Su Yeon Hilbert (Alle Fotos: privat)
Korea und Deutschland eint die Geschichte der Teilung, nicht aber die der Einheit. Vorerst zumindest. „Eine Wiedervereinigung Koreas wäre wünschenswert”, sagt Su Yeon Hilbert, „aber weitaus schwieriger als es die Einheit der Deutschen war, die niemals Krieg gegeneinander geführt haben, weniger lange getrennt und wirtschaftlich weniger weit voneinander entfernt waren als Süd- und Nordkorea es sind.” Vor zwölf Jahren ist sie nach Deutschland gekommen - der Liebe wegen. Seither lebt sie mit ihrem Mann, Oberbürgermeister Dirk Hilbert, und ihrem Sohn in Dresden. Hier lässt sich die Zeit des innerdeutschen Wandels und der Öffnung nicht zuletzt an der Vielzahl der Touristen aus aller Welt ablesen, die alljährlich in die Stadt strömen, um Frauenkirche, Zwinger oder Semperoper zu besuchen.
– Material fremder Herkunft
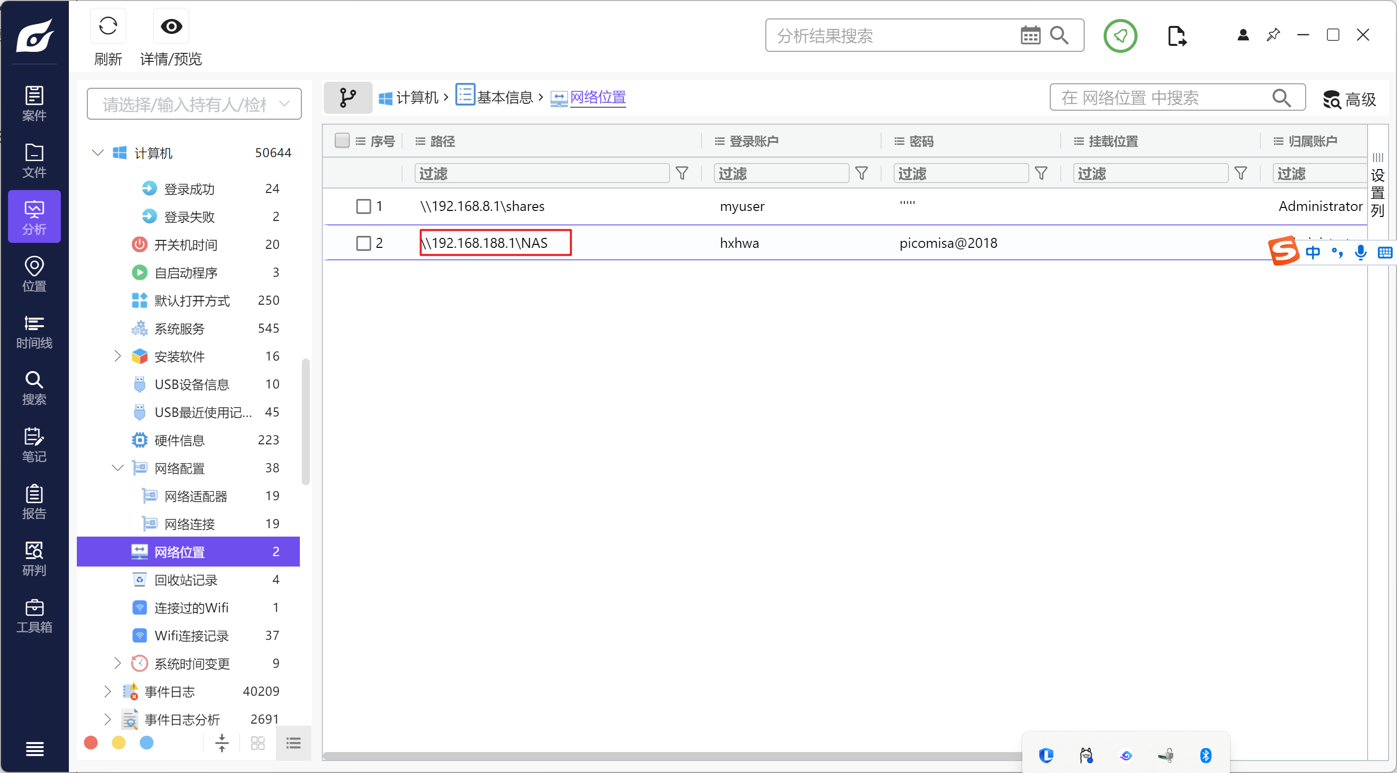Image resolution: width=1397 pixels, height=773 pixels.
Task: Click the calendar icon in search box
Action: click(x=1030, y=36)
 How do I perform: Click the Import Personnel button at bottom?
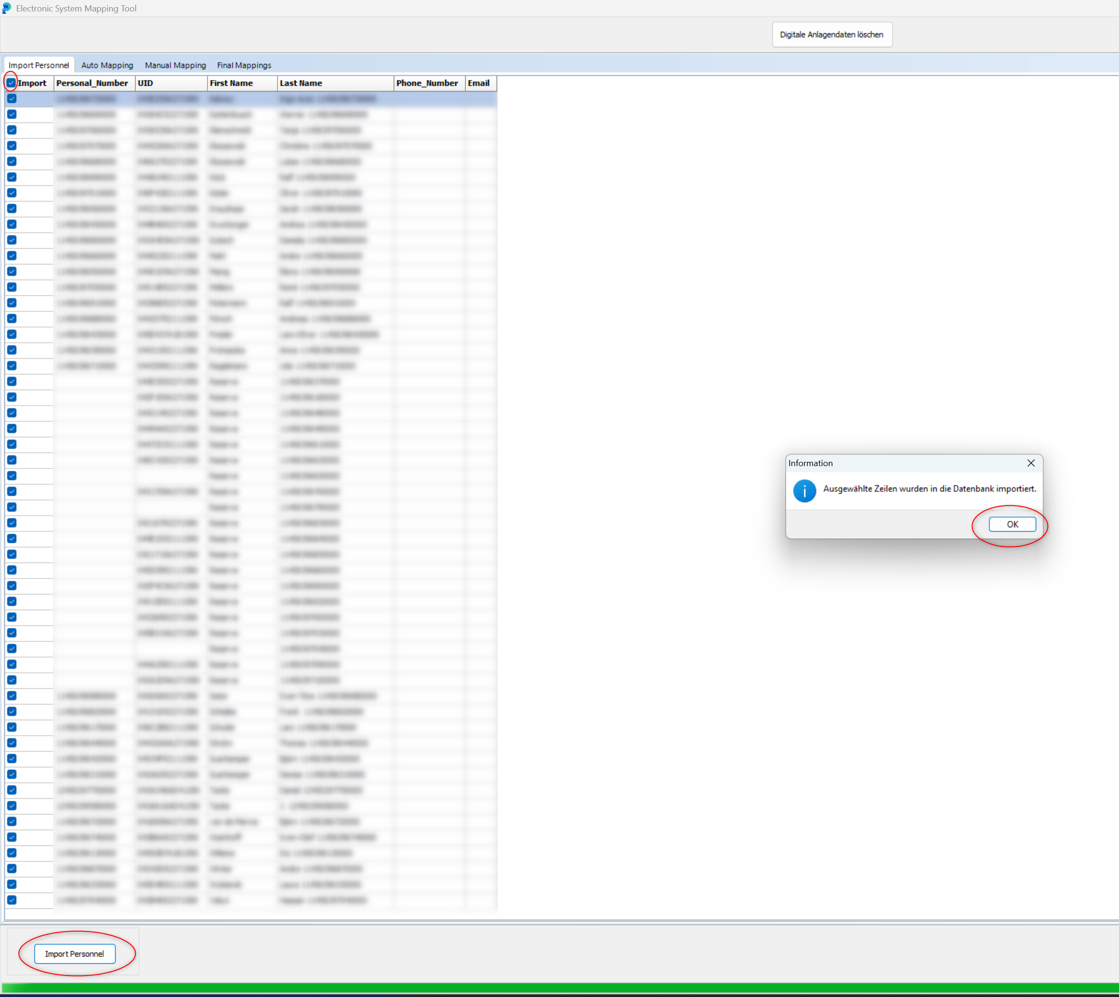74,954
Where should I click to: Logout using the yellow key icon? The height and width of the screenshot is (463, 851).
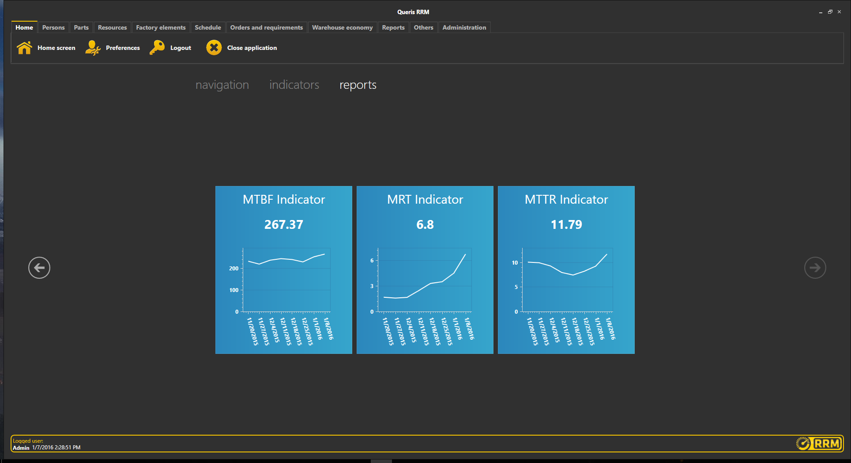[158, 47]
Ob Kuchen- oder Kaffeezeit, FKK oder Bademode, Jugendweihe oder religiöses Bekenntnis - was Su Yeon Hilbert als „Kleinigkeiten” einer unterschiedlichen Entwicklung zwischen einstmals Ost- und Westdeutschland bezeichnet, nennt sie mit Blick auf Korea das „größte Hindernis”: die Ausprägung einer jeweils eigenen Kultur im Laufe dieser langen Zeit der Teilung. „Einer innerkoreanischen Wiedervereinigung muss eine kulturelle Annäherung vorausgehen, sonst wird diese Aufgabe nicht zu bewältigen sein”, ist sie überzeugt und bezeichnet diese Herausforderung neben der wirtschaftlichen als „schwierigsten Teil”. Selbst die Sprachentwicklung sei in beiden Teilen Koreas so unterschiedlich verlaufen, dass ein Austausch zunehmend schwieriger werde. Im Vergleich mit der Ausprägung unterschiedlicher Dialekte in Deutschland sei die Verständigung zwischen Sachsen und Bayern geradezu ein Kinderspiel.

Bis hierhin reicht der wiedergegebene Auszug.